■ Exercise brief ■
Reproduce the records from the line containing "You are a GUI" through the end of the records, replacing "checkbox" with "toggle" and keeping everything else unchanged. Leave the pictures out of your answer.
— start —
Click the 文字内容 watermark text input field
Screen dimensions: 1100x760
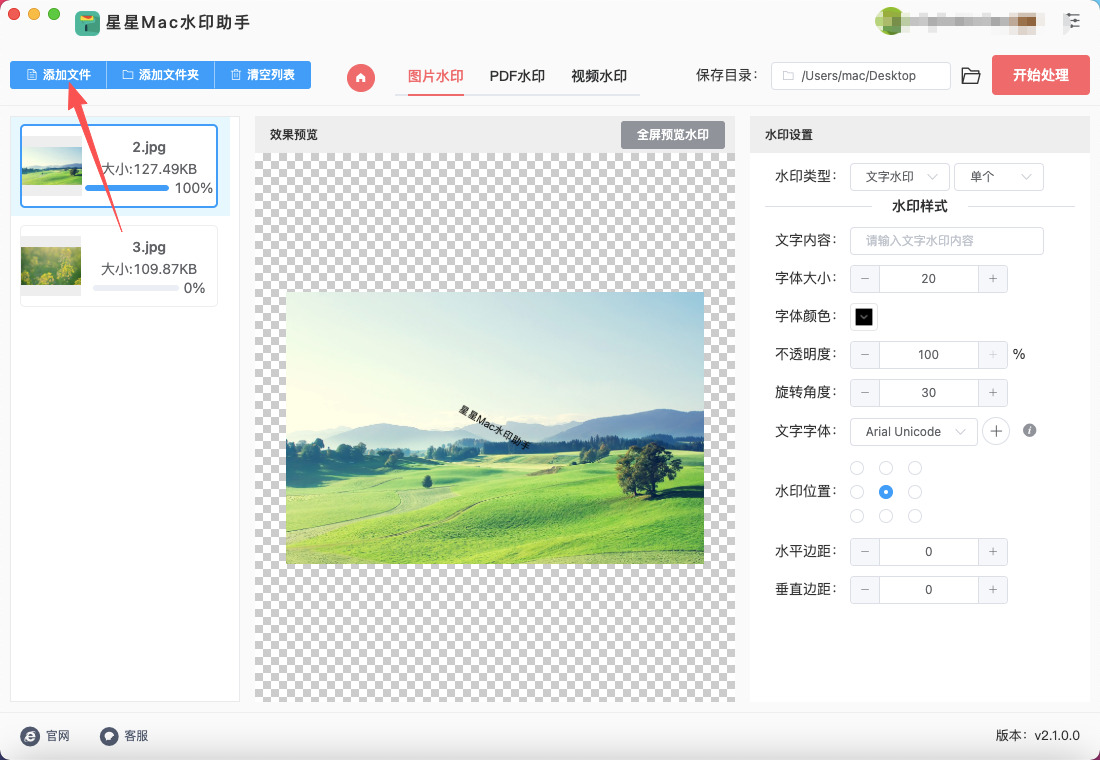[946, 241]
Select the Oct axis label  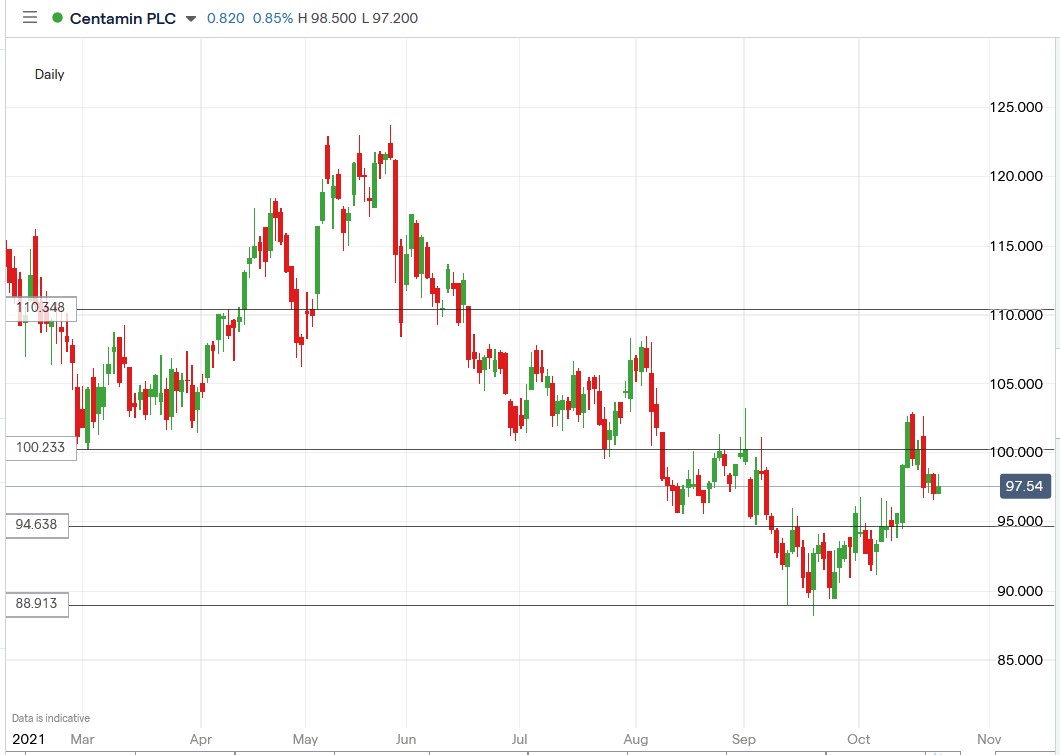tap(858, 738)
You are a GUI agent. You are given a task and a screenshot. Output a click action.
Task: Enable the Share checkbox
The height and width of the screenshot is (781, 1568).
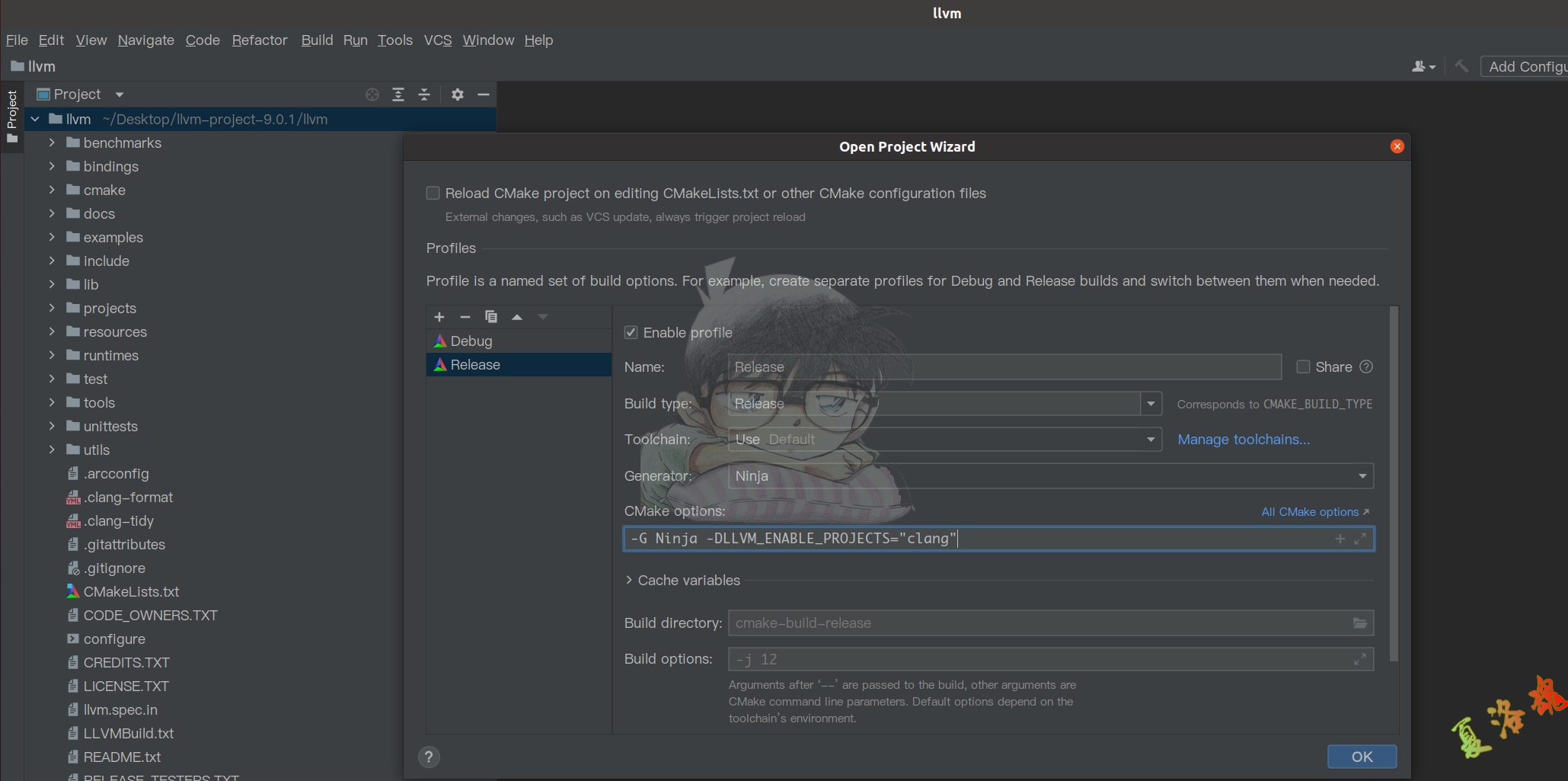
— end —
■ Completed task ■
You are a GUI agent. You are given a task and a screenshot. Output a click action.
Task: Enable the Share toggle
The height and width of the screenshot is (781, 1568).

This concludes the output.